What is needed = Would you reproduce the entries exactly, including every line?

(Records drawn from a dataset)
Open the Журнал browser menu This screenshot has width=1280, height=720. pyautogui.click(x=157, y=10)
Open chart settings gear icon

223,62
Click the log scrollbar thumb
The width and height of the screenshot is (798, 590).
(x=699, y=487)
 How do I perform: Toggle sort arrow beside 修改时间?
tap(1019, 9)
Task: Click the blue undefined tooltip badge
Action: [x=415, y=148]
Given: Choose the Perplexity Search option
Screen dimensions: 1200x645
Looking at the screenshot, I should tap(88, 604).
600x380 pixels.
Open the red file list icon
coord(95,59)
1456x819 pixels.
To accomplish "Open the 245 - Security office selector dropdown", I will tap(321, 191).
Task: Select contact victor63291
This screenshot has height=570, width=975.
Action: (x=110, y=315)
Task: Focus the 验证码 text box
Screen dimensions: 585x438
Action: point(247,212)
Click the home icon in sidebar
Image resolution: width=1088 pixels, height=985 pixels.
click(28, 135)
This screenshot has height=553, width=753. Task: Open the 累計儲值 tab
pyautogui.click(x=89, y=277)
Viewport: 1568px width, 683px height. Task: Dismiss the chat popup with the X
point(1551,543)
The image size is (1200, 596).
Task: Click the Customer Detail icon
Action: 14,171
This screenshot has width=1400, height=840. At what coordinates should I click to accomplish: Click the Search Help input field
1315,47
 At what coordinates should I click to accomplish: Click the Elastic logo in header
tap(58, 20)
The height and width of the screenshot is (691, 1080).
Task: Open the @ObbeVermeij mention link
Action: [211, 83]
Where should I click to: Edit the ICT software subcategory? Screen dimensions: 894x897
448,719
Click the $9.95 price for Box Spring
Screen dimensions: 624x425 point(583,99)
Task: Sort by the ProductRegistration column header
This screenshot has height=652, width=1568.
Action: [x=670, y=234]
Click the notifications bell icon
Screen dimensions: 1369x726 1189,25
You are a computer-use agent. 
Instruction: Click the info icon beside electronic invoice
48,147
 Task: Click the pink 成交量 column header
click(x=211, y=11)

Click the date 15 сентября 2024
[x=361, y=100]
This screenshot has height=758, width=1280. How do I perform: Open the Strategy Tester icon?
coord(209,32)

Response to this exercise =
Open the Журнал browser menu This screenshot has width=1280, height=720. pyautogui.click(x=157, y=10)
Open chart settings gear icon

223,62
Click the log scrollbar thumb
The width and height of the screenshot is (798, 590).
(x=699, y=487)
 How do I perform: Toggle sort arrow beside 修改时间?
tap(1019, 9)
Task: Click the blue undefined tooltip badge
Action: [x=415, y=148]
Given: Choose the Perplexity Search option
Screen dimensions: 1200x645
Looking at the screenshot, I should tap(88, 604).
600x380 pixels.
Open the red file list icon
coord(95,59)
1456x819 pixels.
To accomplish "Open the 245 - Security office selector dropdown", I will tap(321, 191).
Task: Select contact victor63291
This screenshot has height=570, width=975.
Action: (x=110, y=315)
Task: Focus the 验证码 text box
Screen dimensions: 585x438
Action: point(247,212)
Click the home icon in sidebar
Image resolution: width=1088 pixels, height=985 pixels.
click(28, 135)
This screenshot has height=553, width=753. Task: Open the 累計儲值 tab
pyautogui.click(x=89, y=277)
Viewport: 1568px width, 683px height. Task: Dismiss the chat popup with the X
point(1551,543)
The image size is (1200, 596).
Task: Click the Customer Detail icon
Action: 14,171
This screenshot has width=1400, height=840. At what coordinates should I click to accomplish: Click the Search Help input field
1315,47
 At what coordinates should I click to accomplish: Click the Elastic logo in header
tap(58, 20)
The height and width of the screenshot is (691, 1080).
Task: Open the @ObbeVermeij mention link
Action: [211, 83]
Where should I click to: Edit the ICT software subcategory? Screen dimensions: 894x897
448,719
Click the $9.95 price for Box Spring
Screen dimensions: 624x425 point(583,99)
Task: Sort by the ProductRegistration column header
This screenshot has height=652, width=1568.
Action: [x=670, y=234]
Click the notifications bell icon
Screen dimensions: 1369x726 1189,25
You are a computer-use agent. 
Instruction: Click the info icon beside electronic invoice
48,147
 Task: Click the pink 成交量 column header
click(x=211, y=11)

Click the date 15 сентября 2024
[x=361, y=100]
This screenshot has height=758, width=1280. How do I perform: Open the Strategy Tester icon?
coord(209,32)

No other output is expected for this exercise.